From the first lines of “I’m Gonna Try,” the album’s second and most addictive number, it’s clear that Shimmering Stars have a streak of angst struggling to make its imprint on their warm and hazy façade. McClure explains: “Walking down the street and I wanna kill everyone I see / How come I don’t like anyone that I meet / And despite my antipathy I am longing to be someone better / In my heart is a violence I cannot dispel / I’ve lost my mind, I’m losing you, it’s just as well.” Words like these and titles such as “Nervous Breakdown” and “Dancing to Music I Hate” set a clear tone of disaffection.
Yet, if there is obvious discontentment in some of McClure’s tenor, his voice is generally too low in the mix for his words to be decipherable without inordinate attention. Moreover, even as early as “I’m Gonna Try,” he predicts that “love is the only thing that’s gonna save me.” And, indeed, it’s love of a particular aesthetic — one in which the rebels are dreamers and vice versa — that is Violent Hearts‘ most resonant quality. The Shimmering Stars are fireworks, not Molotov cocktails. Baby boomers steeped in rock and rollers from before the British Invasion might blanch at a few of the Stars’ lyrics, but one need not hear what they’re saying to understand their message: nostalgia for the pop of Del Shannon and Roy Orbison.

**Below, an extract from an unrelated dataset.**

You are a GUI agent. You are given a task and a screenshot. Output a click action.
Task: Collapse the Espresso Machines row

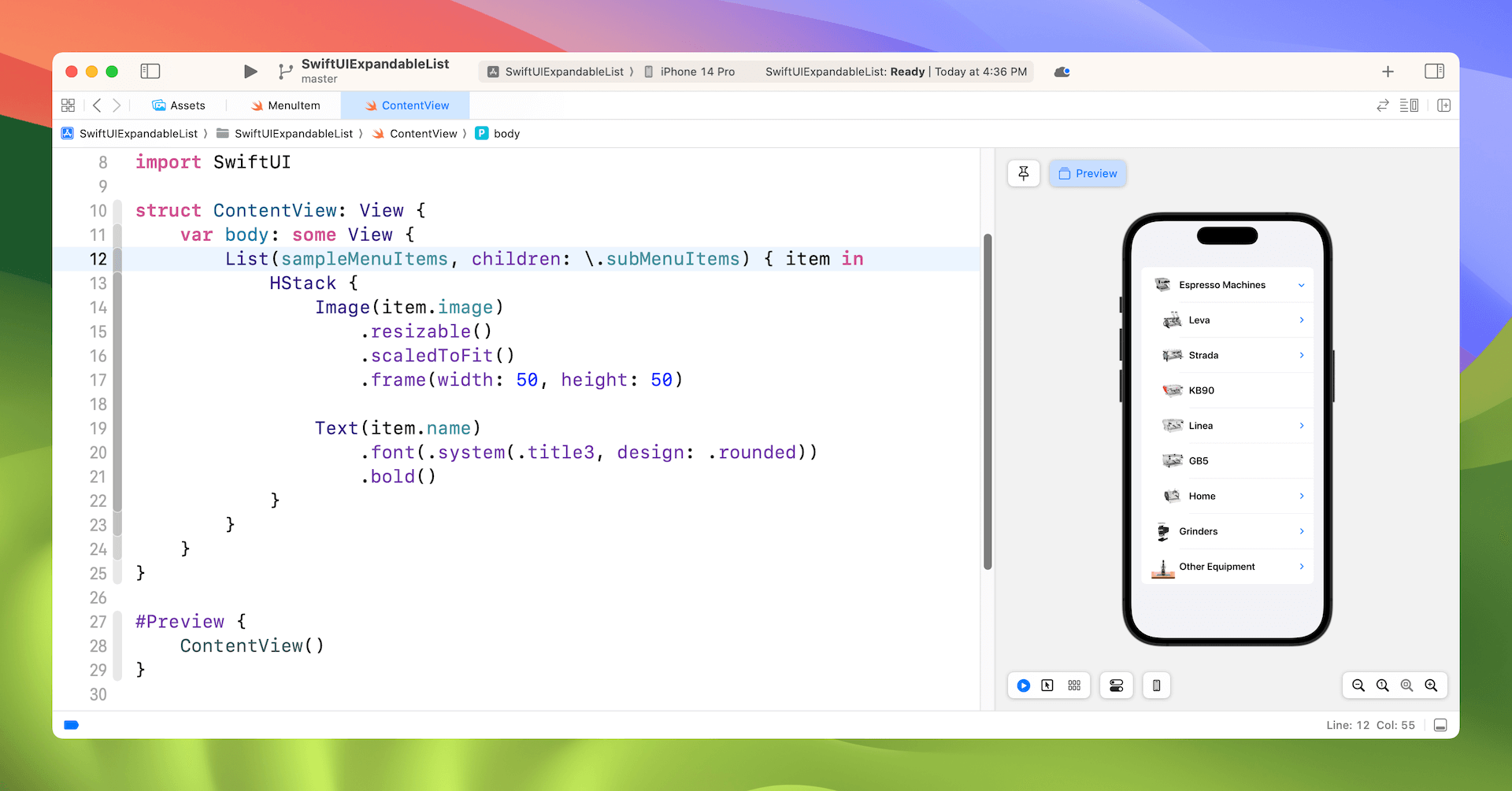(1301, 285)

Violent Hearts occasionally plods, as on “No One,” “Other Girls,” and the opener “Believe,” (at least before its delightfully messy climax). But more often it quietly impresses, revealing new melodic and harmonic strands with each subsequent listen. Put differently: male anxiety, swagger and romance slowly make their way out of the abyss of echo, and they are once again in harmony.